Request →
Swap every "computer-use agent" in these records for "desktop agent", and leave everything else as it stands.

(Element and text position records)

— BEGIN —

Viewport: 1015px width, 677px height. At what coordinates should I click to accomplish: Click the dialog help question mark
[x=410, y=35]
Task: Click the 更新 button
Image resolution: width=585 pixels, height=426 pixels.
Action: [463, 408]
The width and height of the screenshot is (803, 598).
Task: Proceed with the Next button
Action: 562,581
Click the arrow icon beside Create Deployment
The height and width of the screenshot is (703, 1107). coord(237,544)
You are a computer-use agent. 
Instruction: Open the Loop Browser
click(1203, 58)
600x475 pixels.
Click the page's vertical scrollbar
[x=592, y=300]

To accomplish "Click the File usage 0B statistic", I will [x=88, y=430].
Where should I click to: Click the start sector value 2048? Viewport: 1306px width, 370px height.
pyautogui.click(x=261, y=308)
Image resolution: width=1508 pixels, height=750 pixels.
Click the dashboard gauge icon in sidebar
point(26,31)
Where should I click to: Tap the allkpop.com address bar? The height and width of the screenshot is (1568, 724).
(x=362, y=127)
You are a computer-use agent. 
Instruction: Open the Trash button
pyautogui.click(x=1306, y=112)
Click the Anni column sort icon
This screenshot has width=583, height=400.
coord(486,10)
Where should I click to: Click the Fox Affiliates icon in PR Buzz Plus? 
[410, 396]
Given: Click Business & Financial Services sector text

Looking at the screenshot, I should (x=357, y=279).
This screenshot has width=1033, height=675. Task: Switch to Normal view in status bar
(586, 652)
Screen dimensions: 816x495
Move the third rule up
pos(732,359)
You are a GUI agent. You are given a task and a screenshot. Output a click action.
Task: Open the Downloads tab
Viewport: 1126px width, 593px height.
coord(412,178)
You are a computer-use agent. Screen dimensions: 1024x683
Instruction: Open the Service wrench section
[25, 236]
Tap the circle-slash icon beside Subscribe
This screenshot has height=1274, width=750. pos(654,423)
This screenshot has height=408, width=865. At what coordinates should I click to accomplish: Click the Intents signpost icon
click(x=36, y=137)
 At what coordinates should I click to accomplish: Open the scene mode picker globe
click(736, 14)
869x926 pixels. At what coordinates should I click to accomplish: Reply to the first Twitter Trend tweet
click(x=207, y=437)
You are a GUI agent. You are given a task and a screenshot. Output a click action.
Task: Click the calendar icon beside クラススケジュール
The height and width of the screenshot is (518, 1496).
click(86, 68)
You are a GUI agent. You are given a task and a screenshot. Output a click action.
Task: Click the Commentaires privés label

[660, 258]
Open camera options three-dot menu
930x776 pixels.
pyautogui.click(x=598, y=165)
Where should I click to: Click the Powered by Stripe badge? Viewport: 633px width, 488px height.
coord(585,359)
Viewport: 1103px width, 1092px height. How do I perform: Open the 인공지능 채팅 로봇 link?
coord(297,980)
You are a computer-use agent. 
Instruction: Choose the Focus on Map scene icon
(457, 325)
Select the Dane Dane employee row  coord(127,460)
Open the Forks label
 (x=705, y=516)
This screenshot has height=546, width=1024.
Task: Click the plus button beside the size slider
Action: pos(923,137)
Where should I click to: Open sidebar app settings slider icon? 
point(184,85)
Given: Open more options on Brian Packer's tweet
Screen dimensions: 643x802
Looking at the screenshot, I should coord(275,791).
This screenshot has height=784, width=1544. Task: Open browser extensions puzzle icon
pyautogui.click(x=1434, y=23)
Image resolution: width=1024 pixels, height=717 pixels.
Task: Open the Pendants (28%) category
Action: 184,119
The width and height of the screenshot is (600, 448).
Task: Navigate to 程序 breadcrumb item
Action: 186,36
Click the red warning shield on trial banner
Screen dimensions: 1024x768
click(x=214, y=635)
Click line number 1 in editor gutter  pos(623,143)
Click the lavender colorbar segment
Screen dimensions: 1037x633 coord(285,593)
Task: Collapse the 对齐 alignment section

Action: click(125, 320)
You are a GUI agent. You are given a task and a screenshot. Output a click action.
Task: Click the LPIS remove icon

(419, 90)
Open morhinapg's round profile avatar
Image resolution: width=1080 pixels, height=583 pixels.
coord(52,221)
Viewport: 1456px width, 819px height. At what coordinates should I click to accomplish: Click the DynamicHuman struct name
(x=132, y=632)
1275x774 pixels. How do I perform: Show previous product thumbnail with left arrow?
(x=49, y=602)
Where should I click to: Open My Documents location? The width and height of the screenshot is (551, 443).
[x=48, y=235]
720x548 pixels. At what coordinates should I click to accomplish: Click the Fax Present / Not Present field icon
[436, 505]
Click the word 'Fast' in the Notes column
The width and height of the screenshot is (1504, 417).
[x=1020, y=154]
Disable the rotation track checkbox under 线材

— END —

Complete output →
Viewport: 1015px width, 677px height. At what coordinates should I click to accomplish: Click the dialog help question mark
[x=410, y=35]
Task: Click the 更新 button
Image resolution: width=585 pixels, height=426 pixels.
Action: [463, 408]
The width and height of the screenshot is (803, 598).
Task: Proceed with the Next button
Action: 562,581
Click the arrow icon beside Create Deployment
The height and width of the screenshot is (703, 1107). coord(237,544)
You are a desktop agent. 
Instruction: Open the Loop Browser
click(1203, 58)
600x475 pixels.
Click the page's vertical scrollbar
[x=592, y=300]

To accomplish "Click the File usage 0B statistic", I will [x=88, y=430].
Where should I click to: Click the start sector value 2048? Viewport: 1306px width, 370px height.
pyautogui.click(x=261, y=308)
Image resolution: width=1508 pixels, height=750 pixels.
Click the dashboard gauge icon in sidebar
point(26,31)
Where should I click to: Tap the allkpop.com address bar? The height and width of the screenshot is (1568, 724).
(x=362, y=127)
You are a desktop agent. 
Instruction: Open the Trash button
pyautogui.click(x=1306, y=112)
Click the Anni column sort icon
This screenshot has width=583, height=400.
coord(486,10)
Where should I click to: Click the Fox Affiliates icon in PR Buzz Plus? 
[410, 396]
Given: Click Business & Financial Services sector text

Looking at the screenshot, I should (x=357, y=279).
This screenshot has width=1033, height=675. Task: Switch to Normal view in status bar
(586, 652)
Screen dimensions: 816x495
Move the third rule up
pos(732,359)
You are a GUI agent. You are given a task and a screenshot. Output a click action.
Task: Open the Downloads tab
Viewport: 1126px width, 593px height.
coord(412,178)
You are a desktop agent. Screen dimensions: 1024x683
Instruction: Open the Service wrench section
[25, 236]
Tap the circle-slash icon beside Subscribe
This screenshot has height=1274, width=750. pos(654,423)
This screenshot has height=408, width=865. At what coordinates should I click to accomplish: Click the Intents signpost icon
click(x=36, y=137)
 At what coordinates should I click to accomplish: Open the scene mode picker globe
click(736, 14)
869x926 pixels. At what coordinates should I click to accomplish: Reply to the first Twitter Trend tweet
click(x=207, y=437)
You are a GUI agent. You are given a task and a screenshot. Output a click action.
Task: Click the calendar icon beside クラススケジュール
The height and width of the screenshot is (518, 1496).
click(86, 68)
You are a GUI agent. You are given a task and a screenshot. Output a click action.
Task: Click the Commentaires privés label

[660, 258]
Open camera options three-dot menu
930x776 pixels.
pyautogui.click(x=598, y=165)
Where should I click to: Click the Powered by Stripe badge? Viewport: 633px width, 488px height.
coord(585,359)
Viewport: 1103px width, 1092px height. How do I perform: Open the 인공지능 채팅 로봇 link?
coord(297,980)
You are a desktop agent. 
Instruction: Choose the Focus on Map scene icon
(457, 325)
Select the Dane Dane employee row  coord(127,460)
Open the Forks label
 (x=705, y=516)
This screenshot has height=546, width=1024.
Task: Click the plus button beside the size slider
Action: pos(923,137)
Where should I click to: Open sidebar app settings slider icon? 
point(184,85)
Given: Open more options on Brian Packer's tweet
Screen dimensions: 643x802
Looking at the screenshot, I should coord(275,791).
This screenshot has height=784, width=1544. Task: Open browser extensions puzzle icon
pyautogui.click(x=1434, y=23)
Image resolution: width=1024 pixels, height=717 pixels.
Task: Open the Pendants (28%) category
Action: 184,119
The width and height of the screenshot is (600, 448).
Task: Navigate to 程序 breadcrumb item
Action: 186,36
Click the red warning shield on trial banner
Screen dimensions: 1024x768
click(x=214, y=635)
Click line number 1 in editor gutter  pos(623,143)
Click the lavender colorbar segment
Screen dimensions: 1037x633 coord(285,593)
Task: Collapse the 对齐 alignment section

Action: click(125, 320)
You are a GUI agent. You are given a task and a screenshot. Output a click action.
Task: Click the LPIS remove icon

(419, 90)
Open morhinapg's round profile avatar
Image resolution: width=1080 pixels, height=583 pixels.
coord(52,221)
Viewport: 1456px width, 819px height. At what coordinates should I click to accomplish: Click the DynamicHuman struct name
(x=132, y=632)
1275x774 pixels. How do I perform: Show previous product thumbnail with left arrow?
(x=49, y=602)
Where should I click to: Open My Documents location? The width and height of the screenshot is (551, 443).
[x=48, y=235]
720x548 pixels. At what coordinates should I click to accomplish: Click the Fax Present / Not Present field icon
[436, 505]
Click the word 'Fast' in the Notes column
The width and height of the screenshot is (1504, 417).
[x=1020, y=154]
Disable the rotation track checkbox under 线材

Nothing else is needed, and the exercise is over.